If for any reason any provision of this agreement is held to be invalid or unenforceable, that provision of this agreement will be enforced to the maximum extent permissible and the other provisions of this agreement will remain in full force and effect.
Any modification or amendment of any provision of this agreement will be effective only if in writing and signed by duly authorized representatives of the parties hereto. None of the provisions of this agreement shall be deemed to have been waived by any act or acquiescence by either party, its agents, or employees, but only by an instrument in writing signed by a duly authorized representative of such party. No waiver of any provision of this agreement shall constitute a waiver of any other provisions or of the same provision on any other occasion.
Neither party will be responsible for any failure or delay in performing any of its obligations under this agreement (other than the obligation to pay money when due) due to causes beyond its reasonable control, including but not limited to labor disputes, strikes, lockouts, shortages of or inability to obtain labor, energy, raw materials or supplies, war, riot, act of God or governmental action. Any failure to perform that is excused pursuant to this paragraph shall be cured as soon as is reasonably practical by the nonperforming party, but such failure shall not exceed ninety days from the date of notice of failure.

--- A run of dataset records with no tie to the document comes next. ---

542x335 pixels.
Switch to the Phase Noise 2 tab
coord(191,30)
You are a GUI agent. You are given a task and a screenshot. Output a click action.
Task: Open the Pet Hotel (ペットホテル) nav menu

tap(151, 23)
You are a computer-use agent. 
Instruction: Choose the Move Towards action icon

The parties are independent contractors and neither this agreement nor any provision hereof shall be deemed to create any relationship of joint venture, partnership, franchise, employment, or agency between the parties. Neither party will have the power to bind the other or incur obligations on the other’s behalf without the other’s prior written consent.
This agreement contains the complete understanding and agreement of the parties hereto and supersedes all prior or contemporaneous agreements or understandings, oral or written, relating to the subject matter herein. This agreement may be executed in multiple counterparts, all of which, taken together, shall constitute one and the same instrument.

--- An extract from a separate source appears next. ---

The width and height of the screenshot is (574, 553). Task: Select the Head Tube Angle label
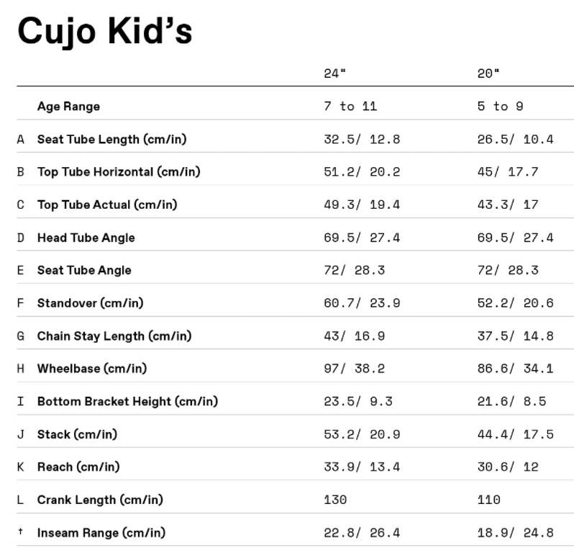86,238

All exhibits attached to this agreement will be deemed a part of this agreement and incorporated herein by reference. The term “agreement” refers to this Service Agreement and all of the exhibits attached hereto.
Each party represents and warrants that, on the date first written above, they are authorized to enter into this Agreement.